# Improving identifiability of two latent rates

I am trying to implement the method of Campbell et al. 2020 to estimate Covid-19 infection rates (IR) and infection fatality rates (IFR) from observed positive tests and Covid-attributable deaths, accounting for preferential testing of infected individuals. As warned in the paper, I am encountering identifiability issues estimating IR and IFR. The authors suggest using strongly informative priors on the IFR between-group variance under the assumption that fatality rates should be quite similar between jurisdictions/time periods, which I have implemented in Stan as follows:

``````data {
int<lower = 0> J;  // number of groups
int<lower = 0> N;  // total population (same for all groups)
int<lower = 0> T_all[J];  // total number of tests
int<lower = 0> T_pos[J];  // number of positive tests
int<lower = 0> D[J];  // number of covid deaths
}
parameters {
// infection rate
real<lower = 0> s_IR;  // IR between-group std deviation
real mu_IR;
vector<offset = mu_IR, multiplier = s_IR>[J] logit_IR;   // log-odds infection rate

// infection fatality rate
real<lower = 0> s_IFR;  // IFR between-group std deviation
real mu_IFR;
vector<offset = mu_IFR, multiplier = s_IFR>[J] logit_IFR;   // log-odds IFR

vector[J] log_w;      // log of preferential testing ratio
}
transformed parameters{
vector<lower = 0, upper = 1>[J] IR_pref;  // prob for preferential testing approx
vector<lower = 0, upper = 1>[J] IFR_pop;  // marginalized over true infections
vector<lower = 0>[J] w = exp(log_w);  // preferential testing ratio
// approximately an odds ratio for w close to 1
vector<lower = 0, upper = 1>[J] IR = inv_logit(logit_IR);  // infection rate
vector<lower = 0, upper = 1>[J] IFR = inv_logit(logit_IFR);  // infection fatality rate

for(j in 1:J){
IR_pref[j] = 1 - pow((1 - IR[j]), w[j]);  // prob for preferential testing approximation
IFR_pop[j] = IR[j] * IFR[j];  // marginalize over true infections
}
}
model{
// likelihood
T_pos ~ binomial(T_all, IR_pref);  // binomial approximation for preferential testing
D ~ binomial(N, IFR_pop);  // deaths marginalizing over true infections

logit_IR ~ normal(mu_IR, s_IR);
logit_IFR ~ normal(mu_IFR, s_IFR);
mu_IR ~ normal(-2, 1);  //  < ~50% infection rate
mu_IFR ~ normal(-3, 1);  // < ~30% fatality rate (still high)
s_IR ~ normal(0, 1);
s_IFR ~ normal(0, 0.01);  // assume IFR similar between groups
log_w ~ normal(2, 1);  // greater weight on preference for positive cases
}
generated quantities{
int<lower = 0> C[J];
C = binomial_rng(N, IR);  // simulate true infection count
}
``````

The number of positive tests under preferential testing should follow Fisher’s non-central hypergeometric distribution (I think), but I do not understand the probability math well enough to implement it as a custom distribution in Stan (although I would welcome help on that front).

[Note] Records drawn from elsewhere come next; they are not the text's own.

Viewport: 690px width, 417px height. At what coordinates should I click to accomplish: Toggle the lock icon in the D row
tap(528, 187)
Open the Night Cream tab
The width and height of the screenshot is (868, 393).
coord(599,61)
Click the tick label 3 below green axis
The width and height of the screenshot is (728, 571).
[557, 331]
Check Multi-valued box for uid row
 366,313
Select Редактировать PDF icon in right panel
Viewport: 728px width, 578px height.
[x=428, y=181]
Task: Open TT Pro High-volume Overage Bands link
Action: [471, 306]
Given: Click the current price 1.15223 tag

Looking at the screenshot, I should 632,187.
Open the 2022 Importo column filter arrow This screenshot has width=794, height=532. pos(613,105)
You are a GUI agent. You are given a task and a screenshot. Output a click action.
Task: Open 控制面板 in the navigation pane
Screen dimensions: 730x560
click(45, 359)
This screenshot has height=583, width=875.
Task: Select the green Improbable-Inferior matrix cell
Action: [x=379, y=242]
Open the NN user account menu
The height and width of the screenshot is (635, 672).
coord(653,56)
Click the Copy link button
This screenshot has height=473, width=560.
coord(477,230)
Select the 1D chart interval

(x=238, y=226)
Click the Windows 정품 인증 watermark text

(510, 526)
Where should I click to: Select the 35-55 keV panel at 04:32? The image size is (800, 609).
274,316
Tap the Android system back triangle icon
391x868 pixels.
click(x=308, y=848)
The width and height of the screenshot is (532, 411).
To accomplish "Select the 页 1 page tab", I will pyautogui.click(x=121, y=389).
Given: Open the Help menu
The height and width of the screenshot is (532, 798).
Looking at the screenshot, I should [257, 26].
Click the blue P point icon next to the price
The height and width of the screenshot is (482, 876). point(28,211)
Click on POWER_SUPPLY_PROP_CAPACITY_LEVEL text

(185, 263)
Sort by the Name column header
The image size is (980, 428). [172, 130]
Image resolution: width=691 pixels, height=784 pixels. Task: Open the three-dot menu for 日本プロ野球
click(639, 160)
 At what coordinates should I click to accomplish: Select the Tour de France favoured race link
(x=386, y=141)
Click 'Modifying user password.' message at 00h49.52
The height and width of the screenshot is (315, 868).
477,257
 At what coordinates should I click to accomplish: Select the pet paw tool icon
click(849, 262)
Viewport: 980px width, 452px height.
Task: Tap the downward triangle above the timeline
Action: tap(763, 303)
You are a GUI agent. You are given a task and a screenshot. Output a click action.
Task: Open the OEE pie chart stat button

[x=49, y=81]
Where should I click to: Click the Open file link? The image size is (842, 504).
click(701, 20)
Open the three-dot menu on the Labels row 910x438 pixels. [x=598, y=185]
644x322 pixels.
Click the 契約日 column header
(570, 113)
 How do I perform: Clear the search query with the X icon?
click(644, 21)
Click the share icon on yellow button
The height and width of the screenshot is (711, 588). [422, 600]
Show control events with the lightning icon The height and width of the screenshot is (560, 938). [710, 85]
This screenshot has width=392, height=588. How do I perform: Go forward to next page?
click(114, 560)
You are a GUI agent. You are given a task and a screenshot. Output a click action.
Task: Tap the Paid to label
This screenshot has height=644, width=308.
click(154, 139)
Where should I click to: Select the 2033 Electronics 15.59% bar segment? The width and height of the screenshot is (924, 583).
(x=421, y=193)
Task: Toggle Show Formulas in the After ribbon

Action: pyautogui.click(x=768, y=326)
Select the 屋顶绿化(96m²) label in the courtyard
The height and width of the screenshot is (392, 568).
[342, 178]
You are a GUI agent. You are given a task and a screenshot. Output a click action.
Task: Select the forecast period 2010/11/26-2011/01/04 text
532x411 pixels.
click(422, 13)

Instead I am using the binomial approximation suggested by the authors in my model while simulating test data from the FNC hypergeometric:

``````## simulate data
set.seed(12345)

J <- 5  # number of groups (time periods)
N <- 1e7  # total population (of NC)

mu_IR <- -2 # mean log-odds infection rate
mu_IFR <- -3  # mean log-odds fatality rate

s_IR <- 0.5  # log-odds infection rate std
s_IFR <- 0.01  # log-odds fatality rate std

logit_IR <- rnorm(J, mu_IR, s_IR)
logit_IFR <- rnorm(J, mu_IFR, s_IFR)

IR <- inv_logit(logit_IR)  # infection rate
IFR <- inv_logit(logit_IFR)   # fatality rate

N_pos <- rbinom(J, N, IR)
N_neg <- as.integer(N - N_pos)
D <- rbinom(J, N_pos, IFR)

T_all <- rbinom(J, N, runif(J, 0.01, 0.1))  # total tests, testing rate < 10%
w <- runif(J, 1, 10)  # preferential testing odds ratio

# noncentral hypergeometric function apparently not vectorized
for(j in 1:J){
T_pos[j] <- BiasedUrn::rFNCHypergeo(1, N_pos[j], N_neg[j], T_all[j], w[j])
}

dat <- list(
J = J,
N = N,
T_all = T_all,
T_pos = T_pos,
D = D
)

## fit stan model
model <- stan_model(code)
fit <- sampling(model,
data = dat,
control = list(max_treedepth = 15),
warmup = 2000,
iter = 3000)

print(fit, digits = 3,
pars = c("s_IR", "s_IFR", "mu_IR", "mu_IFR", "IR", "IFR", "w", "C"),
probs = c(0.025, 0.5, 0.975))

pairs(fit, pars = c("IR", "IFR", "IR", "IFR", "lp__"))
``````

I had to increase the max_treedepth to 15 but otherwise the model fit without divergent transitions and decent Rhats. However, the estimates for IR and IFR were pulled towards each other, with the IRs all too low and the IFRs all too high. The pairs plot shows very high correlation between IR, IFR, and w (preferential testing ratio).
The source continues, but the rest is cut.